I belong to a Facebook group called The Brutalism Appreciation Society; it has 64,000 members. Every day, they post photos of gorgeous concrete slabs and stairwells and walkways, all the crumbling, soaring futurist visions of socialist utopia from the 1960s, 70s and 80s from all over the world. The members love the architecture that everybody still seems to hate: the brooding blocky masses of university libraries, the Jetsons car parks awaiting demolition, the terrifying public housing towers between overpasses, the empty communist hotels.
And we are far from alone. A movement to recognize and preserve this architecture is building powerfully – especially in Britain, where town councils don’t seem to hesitate to pull down concrete buildings they don’t like, regardless of their architectural originality and ambition.
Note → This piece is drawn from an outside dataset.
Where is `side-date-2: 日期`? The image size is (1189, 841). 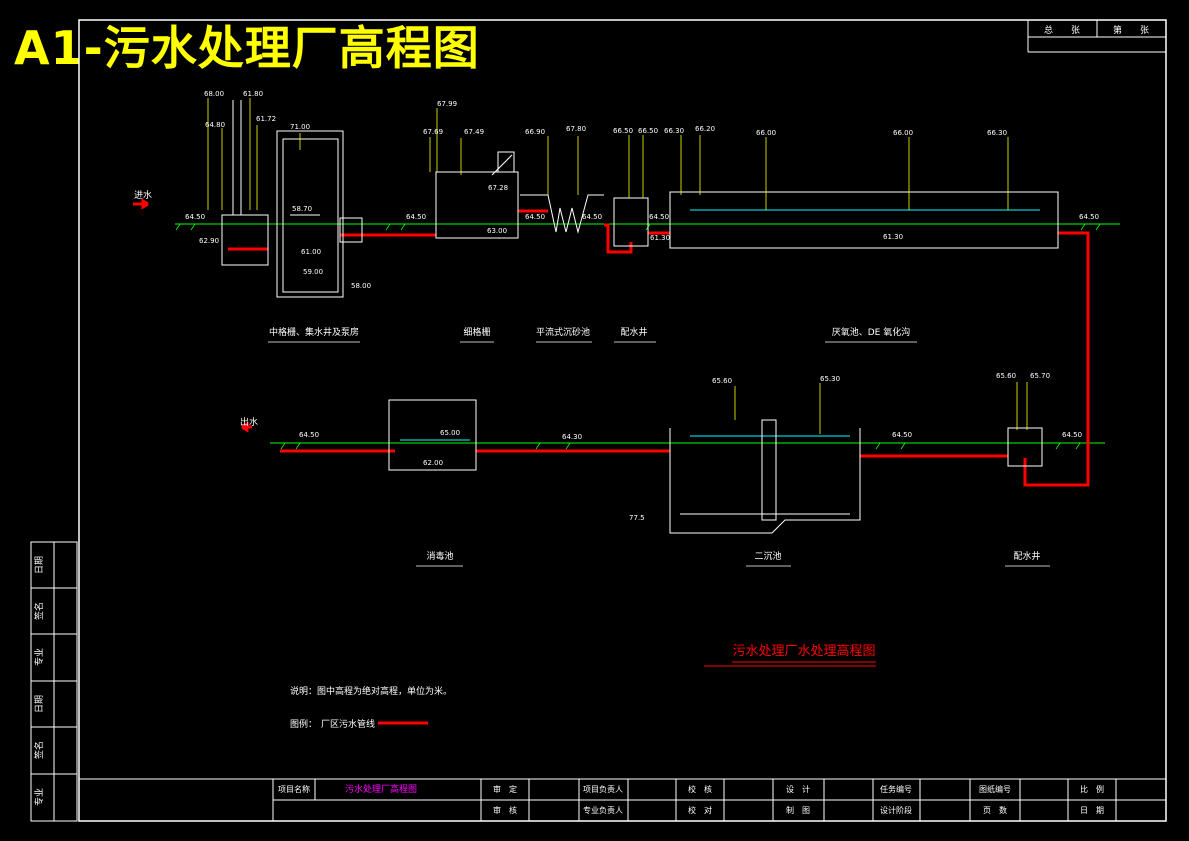
side-date-2: 日期 is located at coordinates (40, 704).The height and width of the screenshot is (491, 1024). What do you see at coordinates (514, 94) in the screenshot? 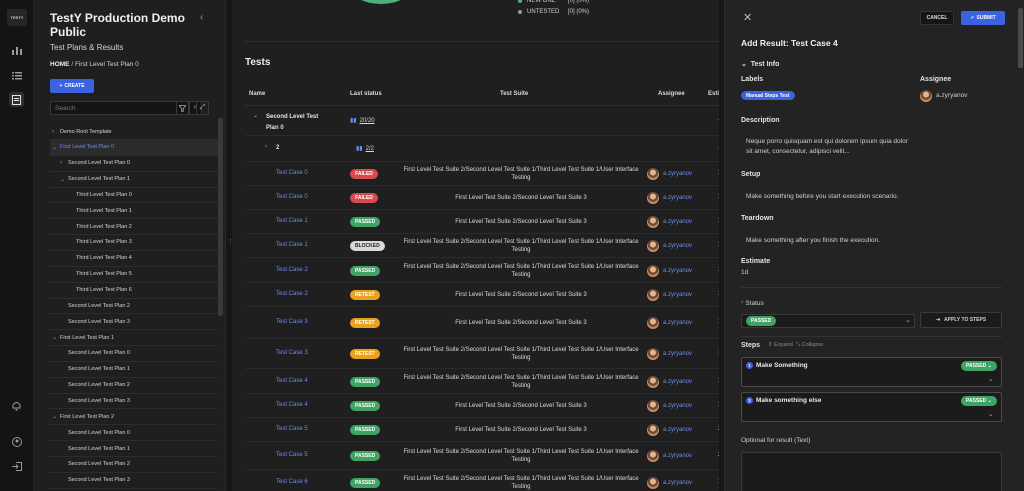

Perhaps as part of this movement, art book publisher Phaidon released last fall a massive – one can’t help but say brutally massive – Atlas of Brutalist Architecture, with 560 pages of black-and-white photographs of geometric buildings from around the world.
Each photo is annotated with a descriptive history and a code indicating whether the building is still in use, in good condition, demolished or given heritage status. It contains early examples of the forbidding style – a German hat factory from 1923 by architect Eric Mendelsohn, for example – and very recent ones that purists may not consider part of the golden age of Brutalism (the 2013 Fogo Island Inn in Newfoundland, by Saunders Architecture).
The book’s introduction is a history of the movement. The origins of the name Brutalism are disputed: Béton brut, raw concrete, was the favourite material of Le Corbusier, but there were also Swedish architects in the 1940s who used the term Nybrutalism (new brutalism), and then the British critic Reyner Banham, um, concretized the term in his 1955 essay The New Brutalism, in which he stressed the valuation of building materials “as found” (i.e. without finishing).
I got this expensive book ($195 from the publishers) as a birthday present and I have been spending hours poring over these fantastical structures. I get as much pleasure from these designs as I do from any art. What is it exactly that makes Brutalism – the poster child for the soulless and inhuman, the archetype of impractical and utopian social scheming – so inspiring to me and to the legion of revivalists buying this book?
Well, there is something to be said for artistic radicalism of any kind. The postwar period, with its urgent need for housing projects and public buildings, permitted the construction of elaborate geometric sculptures that didn’t look like any previous architecture. It was a time of radical imagining, a time when the past looked awful. Who would want an architecture respectful of tradition when tradition had led to the death camps and Hiroshima? Only the future held promise of improvement.
Optical art was on painters’ canvases at the time. The geometries of mathematics looked so pure and clean and forward looking; geometrical patterns spoke of computers, not nationalism. Some of these buildings are so wild, so weird – the book’s introduction refers to an acknowledged spirit of je-m’en-foutisme among architects; the willful imposition of the ugly and unpopular in the name of experimentation – that they can only be called psychedelic.
But there’s also their complex harmonies, all their shifting planes and levels and asymmetries and modules and unexpected open spaces. For me there is a personal connection as well: the university buildings I grew up around, their smell of cloister and grown-ups.
In fact, one of my childhood buildings is in this book: the Killam Memorial Library at Halifax’s Dalhousie University (1971), where my father briefly had an office. It looks, from the outside, like a windowless bunker – a flak tower or a techno-medieval keep. But I remember my father’s excitement and pride in the new building. Light came from the glass-walled inner courtyard, he liked to explain, and there was a stream going through it, and common areas with sofas all along those windows, and so on. It was a vast new amenity. It was progress.
(There are a few other Canadian examples in the book, including the almost unbelievably ugly Weldon Library at the University of Western Ontario in London, Ont. Strangely, Robarts Library in Toronto – surely one of the weirdest libraries in the world – did not make the cut.)
The ambition of Brutalism was often socialistic. The vertical housing complexes reflected a belief in classless and Communitarian societies. Some of those went on to become crime-ridden, unmaintained failures – “The location has become stigmatized,” the book’s editors say in an occasional euphemistic admission of this – and others, such as Habitat 67 in Montreal, evolved to become chic and expensive, home to elites rather than to happy labourers.
I want all of these ambitious forms – whether failed or successful – to be given historical status and protected, as we will never have an architectural period like this again. And I love abstraction and minimalism and futurism and techno and looking at black-and white pictures of shadows on concrete.